I've made the pilgrimage to see the work of the late Wolfgang Oehme and James van Sweden at the Freedom Plaza in Washington, DC three times in the last ten years. Each time, I have been sadly disappointed. The last time, about a week ago, it hit me: the plantings that van Sweden considered the birthplace of "The New American Garden" no longer exist--at least not how they were intended. From what I have read in his book Gardening with Nature, the pair began working on the Freedom Plaza, a modernist plaza located a few blocks from the White House, in 1981. They were first asked to plant a dozen huge aluminum containers, designed by landscape architect George E. Patton, on the perimeter of the plaza. The architect, Robert Venturi, requesated that the urns "be planted to look like Edwardian women's hats". There is an iconic photograph of Oehme and van Sweden planting a prototype container in the book Bold Romantic Gardens that has always stuck in my mind as that moment van Sweden was referring to. Today, all that is left in the urns seen in the 1982 photograph of the duo, are the original yuccas surrounded by dead, dried-out plants and trash.
In 1984, Oehme and van Sweden were permitted to remove the solid blocks of yews planted in the twenty-one alcoves along the sidewalk that van Sweden felt looked like "boring concrete". They planted, in their place, a lush mixture of perennials, shrubs and grasses using their newly evolving style. Sadly, many of the alcoves are now empty, several had overgrown shrubs and a handful had the ornamental grasses that were the hallmark of their revolutionary design approach. None of the alcoves were maintained well.

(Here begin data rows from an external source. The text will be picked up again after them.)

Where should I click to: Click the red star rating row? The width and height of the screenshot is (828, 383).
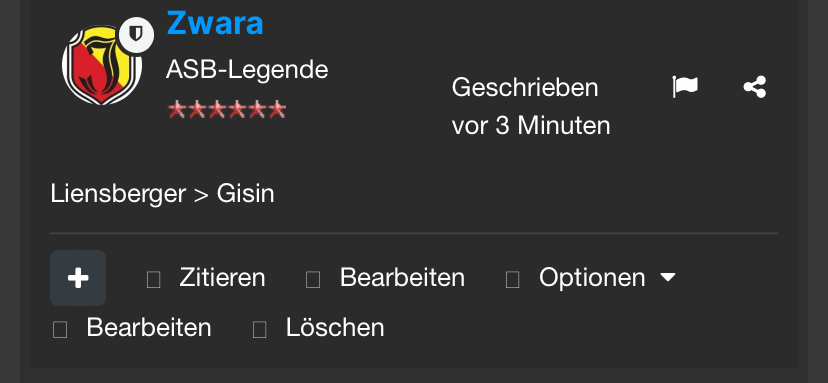pyautogui.click(x=227, y=110)
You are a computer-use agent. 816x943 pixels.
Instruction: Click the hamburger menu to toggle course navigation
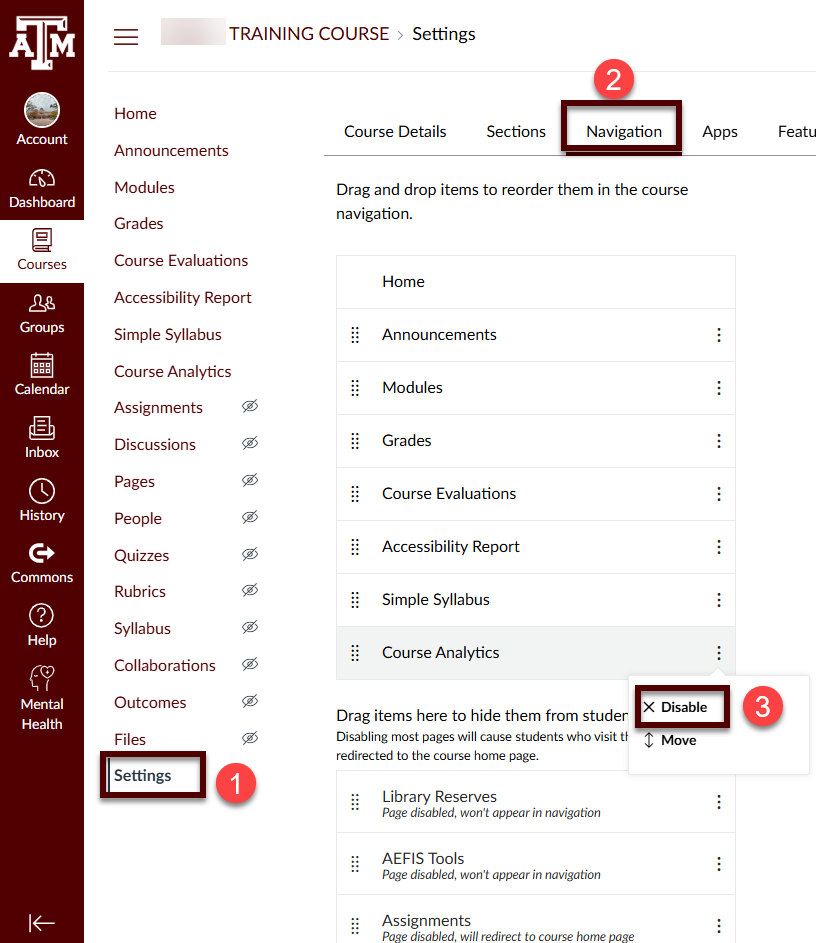point(126,37)
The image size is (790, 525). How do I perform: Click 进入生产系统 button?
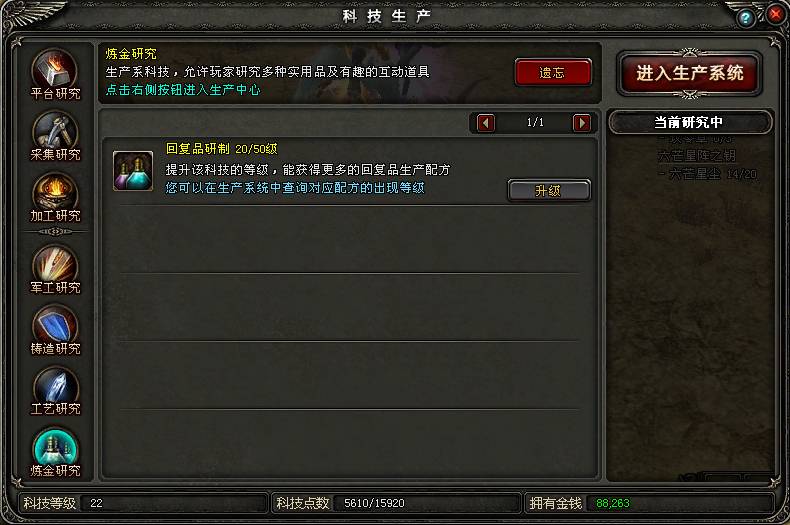click(690, 74)
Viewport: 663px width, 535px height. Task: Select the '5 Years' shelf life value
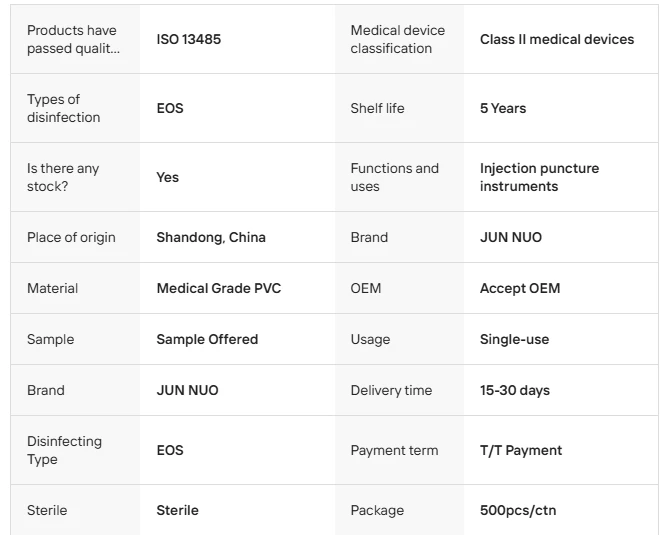[x=503, y=108]
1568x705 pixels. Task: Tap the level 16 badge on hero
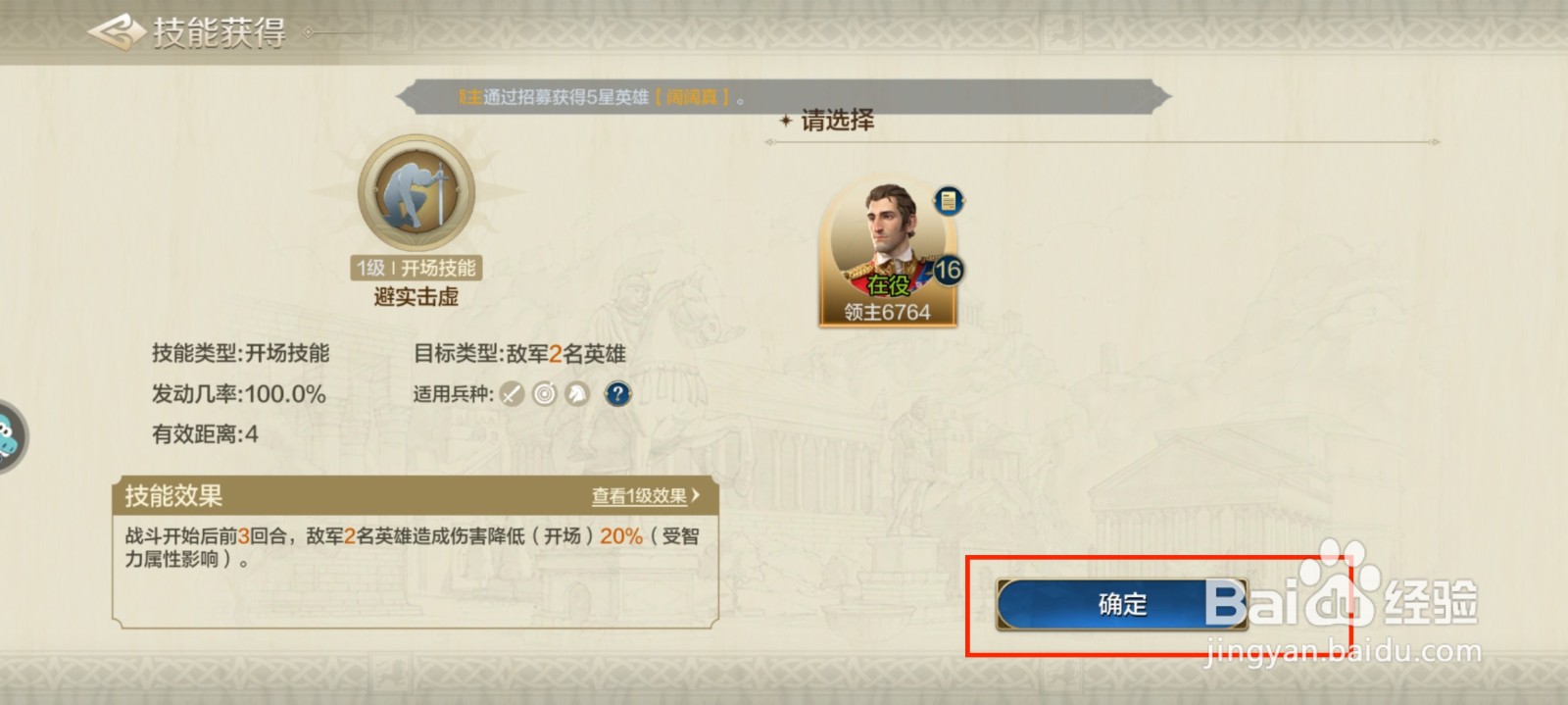click(948, 270)
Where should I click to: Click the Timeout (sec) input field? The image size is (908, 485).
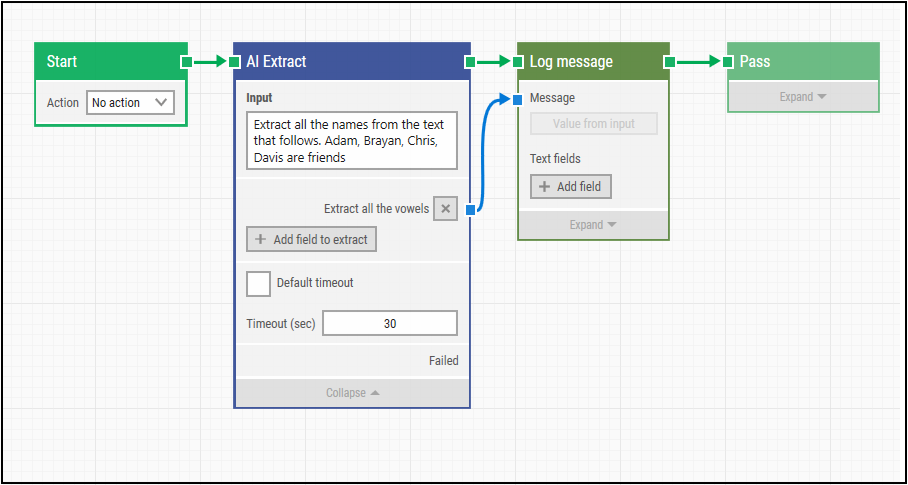pos(389,323)
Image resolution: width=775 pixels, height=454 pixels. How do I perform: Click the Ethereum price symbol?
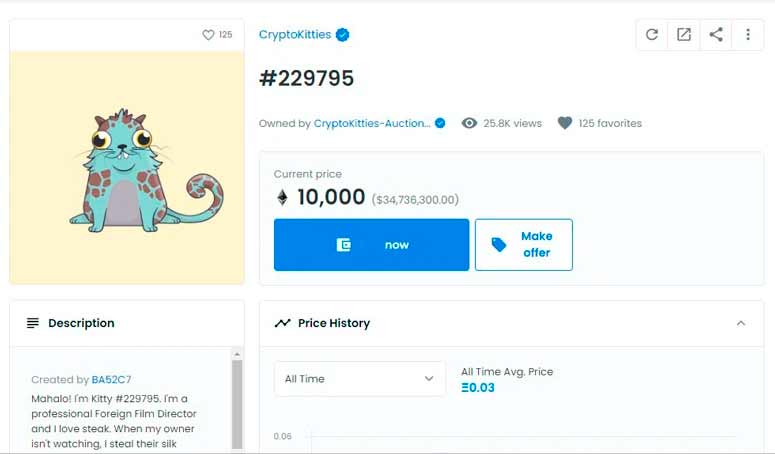point(283,198)
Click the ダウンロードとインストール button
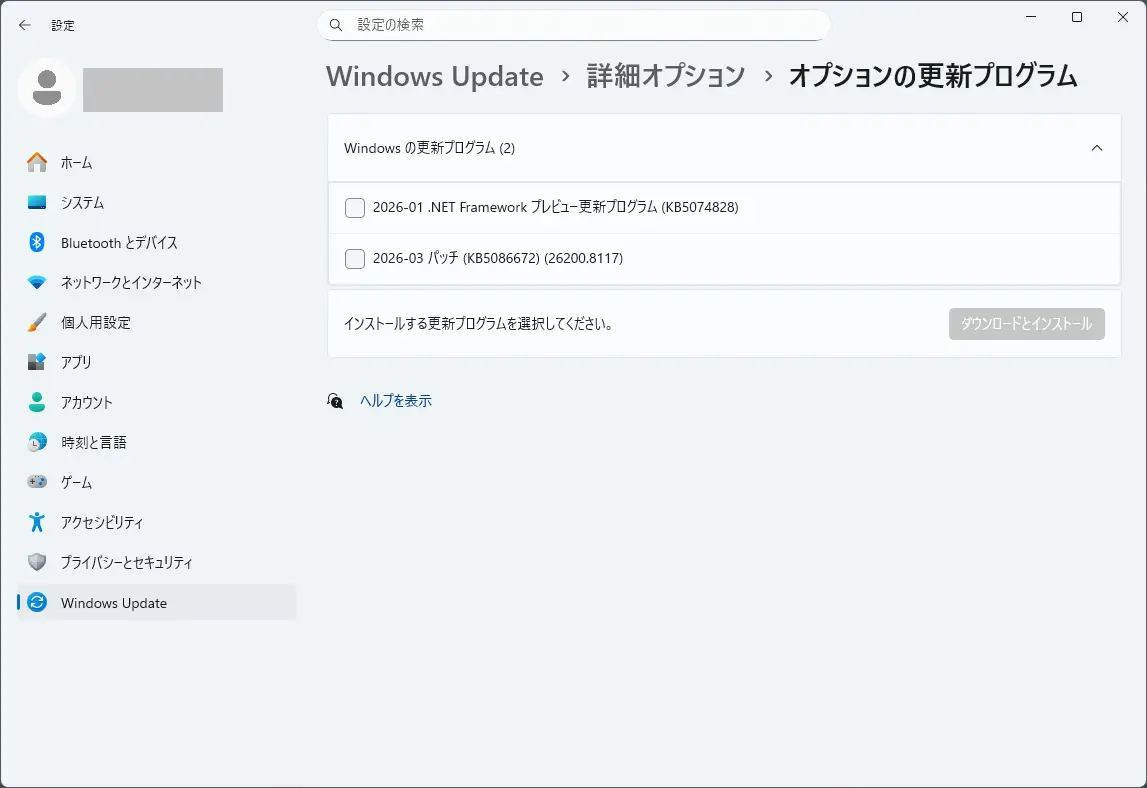Viewport: 1147px width, 788px height. (x=1026, y=324)
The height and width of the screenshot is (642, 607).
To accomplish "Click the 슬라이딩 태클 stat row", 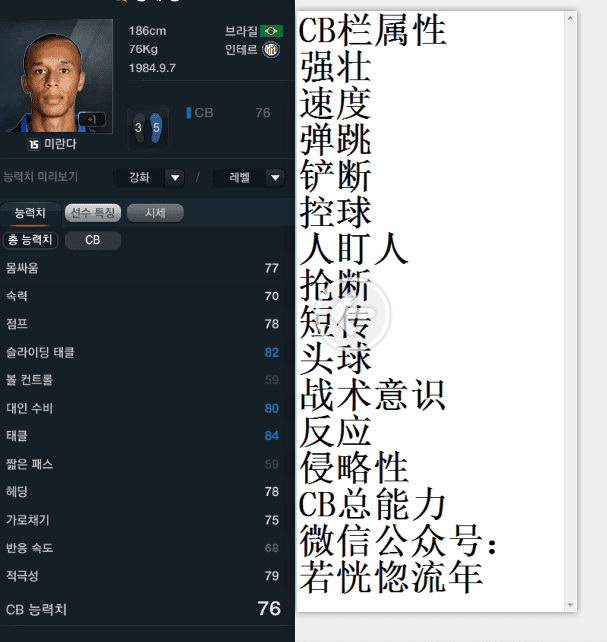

The large fountain at the western end of the plaza was not operating and...
...the proud statue of Kazimierz Pułaski, a Polish soldier who saved the life of George Washington and became a general in the Continental Army looks very sad at the eastern end of the plaza.
The buzz word of contemporary landscape design is sustainability. But whether it is the High Line in Manhattan or a modest public park in New Hampshire, gardens need to be maintained no matter how low-mainatinance they claim to be. For even a ground-breaking public space designed by masters in their field will be a fleeting achievement without proper maintenance. Lynden B. Miller, the famed public garden designer, states in her book Parks, Plants and People, "Make it gorgeous and they will come. Keep it that way and they will help." We must remember that the "making" may be just as difficult as the "keeping."
More than any other city, more than any other region, the Nation's Capital should represent the finest environment which America can plan and build.